# [EXERCISE DESCRIPTION]
Restate verbatim the span of lines below between the line with "The width and height of the screenshot is (1437, 840)." and the line with "The width and height of the screenshot is (1344, 595).", including those two lines, and only that span.

[DATA EXTRACT — start]

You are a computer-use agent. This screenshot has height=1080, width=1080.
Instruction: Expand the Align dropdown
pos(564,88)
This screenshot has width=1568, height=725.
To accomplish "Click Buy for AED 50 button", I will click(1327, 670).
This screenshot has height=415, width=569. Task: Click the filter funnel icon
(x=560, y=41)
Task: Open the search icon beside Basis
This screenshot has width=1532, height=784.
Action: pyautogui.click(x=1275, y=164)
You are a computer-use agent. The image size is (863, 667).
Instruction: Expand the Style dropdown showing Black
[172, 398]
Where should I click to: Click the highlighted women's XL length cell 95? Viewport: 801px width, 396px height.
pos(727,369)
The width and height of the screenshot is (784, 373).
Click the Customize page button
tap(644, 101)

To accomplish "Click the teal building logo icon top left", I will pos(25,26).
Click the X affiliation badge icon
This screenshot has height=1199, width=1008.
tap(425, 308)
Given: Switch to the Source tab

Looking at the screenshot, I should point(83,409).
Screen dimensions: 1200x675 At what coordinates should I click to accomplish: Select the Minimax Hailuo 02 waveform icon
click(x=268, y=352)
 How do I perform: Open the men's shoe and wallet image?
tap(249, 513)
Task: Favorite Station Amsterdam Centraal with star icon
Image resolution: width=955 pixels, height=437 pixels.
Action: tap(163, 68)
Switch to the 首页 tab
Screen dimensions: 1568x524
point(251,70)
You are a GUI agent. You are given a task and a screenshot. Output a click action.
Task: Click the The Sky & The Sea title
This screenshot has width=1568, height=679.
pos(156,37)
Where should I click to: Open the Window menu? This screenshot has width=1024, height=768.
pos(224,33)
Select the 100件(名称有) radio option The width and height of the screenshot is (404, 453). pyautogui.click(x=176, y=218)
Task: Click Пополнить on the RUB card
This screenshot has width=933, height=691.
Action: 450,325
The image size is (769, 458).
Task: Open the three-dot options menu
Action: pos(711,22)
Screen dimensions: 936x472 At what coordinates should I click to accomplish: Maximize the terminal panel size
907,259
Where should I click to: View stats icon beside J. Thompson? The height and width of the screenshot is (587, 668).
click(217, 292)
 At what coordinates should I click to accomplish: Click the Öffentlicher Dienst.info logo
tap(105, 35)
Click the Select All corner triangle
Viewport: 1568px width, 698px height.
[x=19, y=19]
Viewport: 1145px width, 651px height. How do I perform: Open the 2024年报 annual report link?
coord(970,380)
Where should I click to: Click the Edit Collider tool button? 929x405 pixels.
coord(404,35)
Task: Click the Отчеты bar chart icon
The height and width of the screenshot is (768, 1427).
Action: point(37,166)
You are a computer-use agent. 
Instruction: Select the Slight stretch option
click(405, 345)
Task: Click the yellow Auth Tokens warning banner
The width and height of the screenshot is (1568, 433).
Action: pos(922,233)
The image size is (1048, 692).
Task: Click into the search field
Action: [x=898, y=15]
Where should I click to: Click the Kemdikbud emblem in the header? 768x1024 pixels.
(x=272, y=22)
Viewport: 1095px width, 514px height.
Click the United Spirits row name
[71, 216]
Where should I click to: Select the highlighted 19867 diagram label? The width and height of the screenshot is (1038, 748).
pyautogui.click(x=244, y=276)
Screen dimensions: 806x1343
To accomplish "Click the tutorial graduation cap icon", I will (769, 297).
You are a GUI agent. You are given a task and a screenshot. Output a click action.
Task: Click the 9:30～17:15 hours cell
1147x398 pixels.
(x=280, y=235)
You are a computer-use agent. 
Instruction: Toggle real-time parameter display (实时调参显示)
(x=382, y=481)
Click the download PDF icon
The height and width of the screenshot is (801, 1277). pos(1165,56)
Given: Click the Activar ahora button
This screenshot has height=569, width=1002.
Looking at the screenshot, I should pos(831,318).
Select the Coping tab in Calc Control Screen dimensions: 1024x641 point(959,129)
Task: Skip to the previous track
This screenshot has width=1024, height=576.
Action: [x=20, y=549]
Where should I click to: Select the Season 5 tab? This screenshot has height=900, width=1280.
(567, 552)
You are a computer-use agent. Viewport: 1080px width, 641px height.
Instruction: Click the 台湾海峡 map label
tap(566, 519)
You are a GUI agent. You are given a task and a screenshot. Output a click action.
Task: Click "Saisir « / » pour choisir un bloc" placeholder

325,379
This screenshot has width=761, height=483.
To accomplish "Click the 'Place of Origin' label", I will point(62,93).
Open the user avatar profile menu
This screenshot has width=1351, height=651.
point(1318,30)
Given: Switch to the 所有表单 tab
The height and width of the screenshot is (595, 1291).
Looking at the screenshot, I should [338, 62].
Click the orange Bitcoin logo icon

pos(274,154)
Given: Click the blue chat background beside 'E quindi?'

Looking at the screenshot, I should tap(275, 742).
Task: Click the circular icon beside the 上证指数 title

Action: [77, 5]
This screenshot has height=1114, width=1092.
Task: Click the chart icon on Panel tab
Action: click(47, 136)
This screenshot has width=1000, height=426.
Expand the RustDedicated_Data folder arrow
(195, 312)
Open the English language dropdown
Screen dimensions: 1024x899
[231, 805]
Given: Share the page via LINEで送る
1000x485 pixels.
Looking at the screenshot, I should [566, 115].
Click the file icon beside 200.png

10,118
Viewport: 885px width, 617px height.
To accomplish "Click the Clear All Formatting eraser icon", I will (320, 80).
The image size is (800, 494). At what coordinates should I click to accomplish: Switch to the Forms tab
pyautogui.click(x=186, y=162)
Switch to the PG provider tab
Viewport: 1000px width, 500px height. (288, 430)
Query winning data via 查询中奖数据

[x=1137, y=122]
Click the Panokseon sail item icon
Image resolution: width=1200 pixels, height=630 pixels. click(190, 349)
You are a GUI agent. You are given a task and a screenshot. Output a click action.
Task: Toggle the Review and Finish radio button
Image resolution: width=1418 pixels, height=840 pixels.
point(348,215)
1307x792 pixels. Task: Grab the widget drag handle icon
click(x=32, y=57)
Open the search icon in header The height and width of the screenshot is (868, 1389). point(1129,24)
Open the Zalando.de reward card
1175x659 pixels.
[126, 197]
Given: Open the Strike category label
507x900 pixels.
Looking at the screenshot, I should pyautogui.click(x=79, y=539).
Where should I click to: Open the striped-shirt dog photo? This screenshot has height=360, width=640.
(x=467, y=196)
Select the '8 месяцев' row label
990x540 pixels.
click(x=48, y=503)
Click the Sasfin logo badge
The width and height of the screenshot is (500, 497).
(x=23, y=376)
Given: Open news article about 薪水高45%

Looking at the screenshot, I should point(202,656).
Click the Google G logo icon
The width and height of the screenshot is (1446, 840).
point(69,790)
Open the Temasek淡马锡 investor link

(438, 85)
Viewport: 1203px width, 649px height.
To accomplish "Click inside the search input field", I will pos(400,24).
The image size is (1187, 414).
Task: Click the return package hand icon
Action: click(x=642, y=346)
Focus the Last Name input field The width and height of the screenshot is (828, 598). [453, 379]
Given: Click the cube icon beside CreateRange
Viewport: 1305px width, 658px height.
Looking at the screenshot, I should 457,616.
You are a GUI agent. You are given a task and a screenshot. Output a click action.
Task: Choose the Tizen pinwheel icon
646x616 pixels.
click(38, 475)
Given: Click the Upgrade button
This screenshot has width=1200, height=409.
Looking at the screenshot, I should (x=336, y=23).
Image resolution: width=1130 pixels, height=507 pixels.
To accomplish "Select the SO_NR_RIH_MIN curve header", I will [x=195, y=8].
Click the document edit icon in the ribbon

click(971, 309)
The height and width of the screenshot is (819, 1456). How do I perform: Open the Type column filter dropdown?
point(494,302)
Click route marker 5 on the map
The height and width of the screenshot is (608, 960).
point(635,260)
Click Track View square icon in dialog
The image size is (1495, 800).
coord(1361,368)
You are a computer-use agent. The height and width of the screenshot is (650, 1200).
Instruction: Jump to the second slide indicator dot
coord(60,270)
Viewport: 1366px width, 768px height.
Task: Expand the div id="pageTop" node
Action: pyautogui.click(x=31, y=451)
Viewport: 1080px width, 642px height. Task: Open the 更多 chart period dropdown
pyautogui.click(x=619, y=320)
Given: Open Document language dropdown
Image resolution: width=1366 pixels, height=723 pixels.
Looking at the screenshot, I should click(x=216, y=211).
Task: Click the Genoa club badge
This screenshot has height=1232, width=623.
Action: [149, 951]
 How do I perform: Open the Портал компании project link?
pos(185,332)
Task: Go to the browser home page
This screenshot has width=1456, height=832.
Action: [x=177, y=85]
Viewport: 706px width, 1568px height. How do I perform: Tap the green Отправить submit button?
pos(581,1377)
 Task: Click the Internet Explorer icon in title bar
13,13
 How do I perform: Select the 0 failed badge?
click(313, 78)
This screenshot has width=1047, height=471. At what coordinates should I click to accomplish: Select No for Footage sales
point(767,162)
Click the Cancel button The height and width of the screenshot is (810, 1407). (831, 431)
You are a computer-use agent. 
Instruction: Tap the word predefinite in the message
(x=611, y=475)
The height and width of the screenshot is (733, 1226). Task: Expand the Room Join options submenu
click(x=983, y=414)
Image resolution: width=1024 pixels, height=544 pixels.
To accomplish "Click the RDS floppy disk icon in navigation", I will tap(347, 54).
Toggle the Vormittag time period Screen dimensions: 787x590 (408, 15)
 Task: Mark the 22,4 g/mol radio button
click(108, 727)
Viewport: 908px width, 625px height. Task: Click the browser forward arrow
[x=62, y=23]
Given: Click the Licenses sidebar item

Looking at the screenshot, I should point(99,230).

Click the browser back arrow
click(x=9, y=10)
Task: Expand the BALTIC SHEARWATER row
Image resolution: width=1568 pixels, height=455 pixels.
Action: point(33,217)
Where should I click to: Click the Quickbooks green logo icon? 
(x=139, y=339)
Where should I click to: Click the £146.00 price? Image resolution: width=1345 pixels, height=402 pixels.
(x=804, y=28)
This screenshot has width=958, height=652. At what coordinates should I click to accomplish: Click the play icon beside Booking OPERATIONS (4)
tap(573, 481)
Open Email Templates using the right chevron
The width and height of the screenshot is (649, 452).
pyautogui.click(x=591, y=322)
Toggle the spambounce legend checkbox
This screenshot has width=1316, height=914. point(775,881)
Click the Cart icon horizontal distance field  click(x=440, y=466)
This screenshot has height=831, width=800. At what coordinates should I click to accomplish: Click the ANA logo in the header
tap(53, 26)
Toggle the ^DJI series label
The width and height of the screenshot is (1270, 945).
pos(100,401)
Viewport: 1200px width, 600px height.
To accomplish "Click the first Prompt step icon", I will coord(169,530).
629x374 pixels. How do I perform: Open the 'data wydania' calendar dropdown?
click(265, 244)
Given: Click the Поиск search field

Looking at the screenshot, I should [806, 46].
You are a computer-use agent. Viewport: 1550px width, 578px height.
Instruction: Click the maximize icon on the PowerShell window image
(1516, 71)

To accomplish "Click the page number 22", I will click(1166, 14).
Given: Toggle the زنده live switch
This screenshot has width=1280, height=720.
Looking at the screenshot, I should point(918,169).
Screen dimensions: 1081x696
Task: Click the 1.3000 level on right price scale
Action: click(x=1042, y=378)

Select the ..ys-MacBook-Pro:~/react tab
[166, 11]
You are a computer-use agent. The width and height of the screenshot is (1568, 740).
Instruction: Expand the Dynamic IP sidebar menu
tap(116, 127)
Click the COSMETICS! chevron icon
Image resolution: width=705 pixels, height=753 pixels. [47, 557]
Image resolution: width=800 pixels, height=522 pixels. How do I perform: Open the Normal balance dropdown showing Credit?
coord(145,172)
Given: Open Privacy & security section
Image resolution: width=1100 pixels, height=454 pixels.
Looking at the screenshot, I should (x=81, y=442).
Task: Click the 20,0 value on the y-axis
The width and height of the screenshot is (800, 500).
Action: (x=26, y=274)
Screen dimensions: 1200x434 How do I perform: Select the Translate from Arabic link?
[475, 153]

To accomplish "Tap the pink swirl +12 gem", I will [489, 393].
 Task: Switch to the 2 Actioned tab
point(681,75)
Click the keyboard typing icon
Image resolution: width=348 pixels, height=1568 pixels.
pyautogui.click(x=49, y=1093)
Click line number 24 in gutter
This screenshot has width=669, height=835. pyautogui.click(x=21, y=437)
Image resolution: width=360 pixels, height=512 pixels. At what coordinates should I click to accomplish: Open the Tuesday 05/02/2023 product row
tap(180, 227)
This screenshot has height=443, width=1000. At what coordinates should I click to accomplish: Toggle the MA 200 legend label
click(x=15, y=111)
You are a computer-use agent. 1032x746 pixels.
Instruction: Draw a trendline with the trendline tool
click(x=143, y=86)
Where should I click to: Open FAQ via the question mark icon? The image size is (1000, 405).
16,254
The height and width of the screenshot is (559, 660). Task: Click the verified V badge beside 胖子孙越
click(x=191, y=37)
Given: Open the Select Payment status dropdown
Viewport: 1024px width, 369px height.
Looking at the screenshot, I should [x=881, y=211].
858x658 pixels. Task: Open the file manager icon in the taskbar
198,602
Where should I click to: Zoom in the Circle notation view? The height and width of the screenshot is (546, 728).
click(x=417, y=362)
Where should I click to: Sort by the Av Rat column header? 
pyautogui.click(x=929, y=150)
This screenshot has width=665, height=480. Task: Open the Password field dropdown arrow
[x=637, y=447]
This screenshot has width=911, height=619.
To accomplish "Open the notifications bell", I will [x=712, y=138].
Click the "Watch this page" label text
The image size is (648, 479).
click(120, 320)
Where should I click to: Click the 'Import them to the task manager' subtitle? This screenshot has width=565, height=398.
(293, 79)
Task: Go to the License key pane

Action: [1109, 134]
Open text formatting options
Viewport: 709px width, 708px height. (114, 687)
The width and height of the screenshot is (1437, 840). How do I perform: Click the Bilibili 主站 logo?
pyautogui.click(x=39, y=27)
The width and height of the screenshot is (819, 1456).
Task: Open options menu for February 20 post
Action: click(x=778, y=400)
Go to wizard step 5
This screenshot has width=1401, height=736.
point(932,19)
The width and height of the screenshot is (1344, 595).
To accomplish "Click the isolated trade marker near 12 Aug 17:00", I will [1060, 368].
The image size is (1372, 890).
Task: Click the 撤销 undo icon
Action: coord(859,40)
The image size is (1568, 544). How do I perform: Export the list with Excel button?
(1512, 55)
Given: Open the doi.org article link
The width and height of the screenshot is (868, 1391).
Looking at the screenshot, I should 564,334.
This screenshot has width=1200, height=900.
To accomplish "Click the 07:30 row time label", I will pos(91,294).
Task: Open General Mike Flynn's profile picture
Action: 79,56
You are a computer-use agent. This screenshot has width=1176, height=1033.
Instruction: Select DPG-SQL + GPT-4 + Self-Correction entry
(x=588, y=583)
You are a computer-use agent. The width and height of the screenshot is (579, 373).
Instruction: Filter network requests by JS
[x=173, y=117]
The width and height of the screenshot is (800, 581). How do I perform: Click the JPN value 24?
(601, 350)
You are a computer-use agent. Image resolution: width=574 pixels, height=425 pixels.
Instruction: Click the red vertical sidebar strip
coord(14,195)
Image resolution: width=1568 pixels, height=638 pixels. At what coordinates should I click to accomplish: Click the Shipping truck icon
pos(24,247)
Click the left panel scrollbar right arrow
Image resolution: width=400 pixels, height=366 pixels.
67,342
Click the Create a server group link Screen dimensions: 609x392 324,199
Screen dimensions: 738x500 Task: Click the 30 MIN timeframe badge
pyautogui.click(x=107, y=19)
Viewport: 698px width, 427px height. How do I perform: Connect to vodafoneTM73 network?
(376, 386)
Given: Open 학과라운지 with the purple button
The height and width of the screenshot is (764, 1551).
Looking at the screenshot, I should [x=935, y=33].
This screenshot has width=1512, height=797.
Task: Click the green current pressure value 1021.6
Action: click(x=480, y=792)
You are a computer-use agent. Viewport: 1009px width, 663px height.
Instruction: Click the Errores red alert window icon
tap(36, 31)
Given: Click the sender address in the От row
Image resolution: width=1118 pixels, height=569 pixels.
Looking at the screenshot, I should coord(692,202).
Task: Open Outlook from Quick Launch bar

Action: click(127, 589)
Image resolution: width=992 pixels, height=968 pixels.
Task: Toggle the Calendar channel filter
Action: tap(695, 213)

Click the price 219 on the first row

[DATA EXTRACT — finish]

# [ANSWER SPACE]
The width and height of the screenshot is (1437, 840). How do I perform: Click the Bilibili 主站 logo?
pyautogui.click(x=39, y=27)
The width and height of the screenshot is (819, 1456).
Task: Open options menu for February 20 post
Action: click(x=778, y=400)
Go to wizard step 5
This screenshot has width=1401, height=736.
point(932,19)
The width and height of the screenshot is (1344, 595).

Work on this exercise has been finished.